Um Listen, Berichte, Daten einschätzen zu können, ist es notwendig, ihre Herkunft zu kennen, die angelegten Messkriterien zu verstehen, Anomalien zu erkennen und einordnen zu können und einer konkreten Fragestellung mit einem angestrebten Ziel nachzugehen. 

Alles andere ist kaum von der Sammelwut eines Messis zu unterscheiden, der sich über neue säckeweise gelieferte Anhaltspunkte freut, aber keine konkrete Verwendung dafür findet. 

Besser, als vermeintlich präzise Datensätze anzufordern, wäre es, diese Fragestellungen und Ziele zu formulieren. Jemand, der die verfügbaren Daten und ihre Objekte kennt, kann dann Vorschläge machen, wie diese Fragen am besten beantwortet werden können, und noch besser, mit welchen Daten die Information geschaffen werden kann, mit der am besten gesteuert werden kann, wie die angestrebten Ziele erreicht werden können. 
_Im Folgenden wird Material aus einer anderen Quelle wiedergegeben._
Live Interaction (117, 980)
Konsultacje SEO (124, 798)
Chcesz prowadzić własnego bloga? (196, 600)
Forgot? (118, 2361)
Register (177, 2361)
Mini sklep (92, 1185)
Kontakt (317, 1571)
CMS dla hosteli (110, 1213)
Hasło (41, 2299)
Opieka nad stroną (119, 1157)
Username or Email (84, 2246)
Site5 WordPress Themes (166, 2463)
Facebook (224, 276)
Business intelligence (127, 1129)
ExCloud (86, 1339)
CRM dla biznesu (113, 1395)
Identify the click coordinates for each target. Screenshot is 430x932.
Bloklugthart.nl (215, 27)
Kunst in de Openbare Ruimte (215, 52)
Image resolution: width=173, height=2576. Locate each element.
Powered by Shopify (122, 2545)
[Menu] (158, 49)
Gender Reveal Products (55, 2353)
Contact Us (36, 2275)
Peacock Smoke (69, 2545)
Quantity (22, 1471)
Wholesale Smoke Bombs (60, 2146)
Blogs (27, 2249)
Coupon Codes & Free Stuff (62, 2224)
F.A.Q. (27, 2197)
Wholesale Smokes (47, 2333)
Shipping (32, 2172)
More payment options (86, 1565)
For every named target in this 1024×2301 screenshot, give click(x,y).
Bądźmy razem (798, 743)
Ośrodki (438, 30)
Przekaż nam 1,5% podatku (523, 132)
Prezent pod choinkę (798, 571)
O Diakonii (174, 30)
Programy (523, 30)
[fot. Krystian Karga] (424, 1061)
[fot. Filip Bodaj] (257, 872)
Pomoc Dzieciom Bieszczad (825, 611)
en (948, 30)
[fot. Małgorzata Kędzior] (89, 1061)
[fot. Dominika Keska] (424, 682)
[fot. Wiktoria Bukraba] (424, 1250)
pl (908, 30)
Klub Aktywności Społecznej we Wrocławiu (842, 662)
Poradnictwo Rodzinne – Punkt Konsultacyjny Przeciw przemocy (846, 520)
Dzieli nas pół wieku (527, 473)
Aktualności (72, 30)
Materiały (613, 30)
Oft sind dazu Eingriffe in bestehen Messkriterien und Analysesysteme notwendig. Neue Messungen müssen eingerichtet werden, um Vergleichbarkeit zu schaffen oder mit neuen Skalen messen zu können. 

Das setzt eine gewisse Autorität von Datenverantwortlichen voraus. Sie sollen gefragt werden – und sie müssen Maßnahmen und Prozessveränderungen vorschlagen können. Ein Chief Data Officer ist keine Python-Programmiererin und kein Statistiker, sondern jemand, der das Geschäft inhaltlich kennt, Prozesse organisieren kann, mit Berechnungen experimentieren kann und anhand von veränderte Zutaten zu den Kochrezepten seiner Algorithmen unterschiedliche Ergebnisse prognostizieren kann. 

Aber nichts davon entscheiden Daten oder Berechnungen. Entscheidungen liegen immer noch bei Prozessen, Personen und Bossen. Wer deshalb schlechte Arbeit in seinen Datenteams kritisiert, kritisiert sehr oft eigene Entscheidungsschwächen und mangelnde Bereitschaft, als Chef Entscheidungen durchzusetzen. 

Ein Mindesmaß an Autorität und Spielraum für Datenverantwortliche ist notwendig, um der Tatsache gerecht zu werden, dass Daten historische, kontextbezogene und veränderliche Elemente sind, deren Geschichte gut bekannt sein muss, bevor sie sinnvoll genutzt werden können. Wissenschaftsgeschichte und Technologiephilosophie kennen das gut. Informatik und Statistik ignorieren das leider oft gerne.